Friday, March 11, 2016

Star Realms: Crisis Events

Star Realms, the space-combat deck-building game that I've written about before, released its latest digital update recently. It adds event cards to the online version of the game, and a new set of single-player campaign missions.
The new update contains the Event cards from the Crisis expansion. (Two other components of Crisis - "Heroes" and "Fleets and Fortresses" - have yet to come to the digital realm.) The new event cards are shuffled into the main deck, and take effect immediately when they're revealed during the normal course of refilling the trade row. Events affect all the players in the game, not just the current active player, though not always in exactly the same way.

Events add an additional layer of randomness to Star Realms. A well-timed (or poorly-timed, depending on your perspective) Trade Mission can give one player a very powerful card early on. Or a Supernova might reset the trade row just when you were about to pick up a powerful ship. They also change the way that a player plans out their turn. You might not want to play all your cards before buying ships/bases from the trade row, since an event might pop up that changes your plans.

I don't think Events are quite as bad as the Gambits expansion in terms of adding randomness, but Events certainly can have a big effect. This is most noticeable when several events pop up at the start of the game - one player can get a huge advantage on the very first turn with a fortunate series of Event cards. Much like Gambits, I enjoy having the extra bit of randomness from Events when I'm just playing the game for the sake of playing. If I actually care whether I win or not, then I'll probably skip both the Gambits and Events when creating the game. The extra randomness is fun, but not particularly conducive to skilled play.

The update made some other changes to the digital app, too. If you play on Mac or PC, you'll need a Steam account now, rather than downloading a stand-alone game client.

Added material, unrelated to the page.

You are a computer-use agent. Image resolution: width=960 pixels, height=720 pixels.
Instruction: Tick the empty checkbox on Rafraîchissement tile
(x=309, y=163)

There's no extra cost, but it is one more hoop to jump through. On all versions, there have been some minor changes to the UI: there's a new animation for 10+ damage attacks, and you can now correctly use effects that allow you to choose cards from both your hand and discard pile. The game's icon and completed-game graphics are slightly different (worse, IMHO, but someone must have liked the new ones). The game does feel a bit slower to respond while playing turns, which I'm pretty sure has to do with checking for event effects, but it's barely noticeable once you've played a few games.

For the $1.99 price, I think the Events addition is well worth picking up. I may not use the Event cards in every game, but it's nice to have them available for when I do feel like it.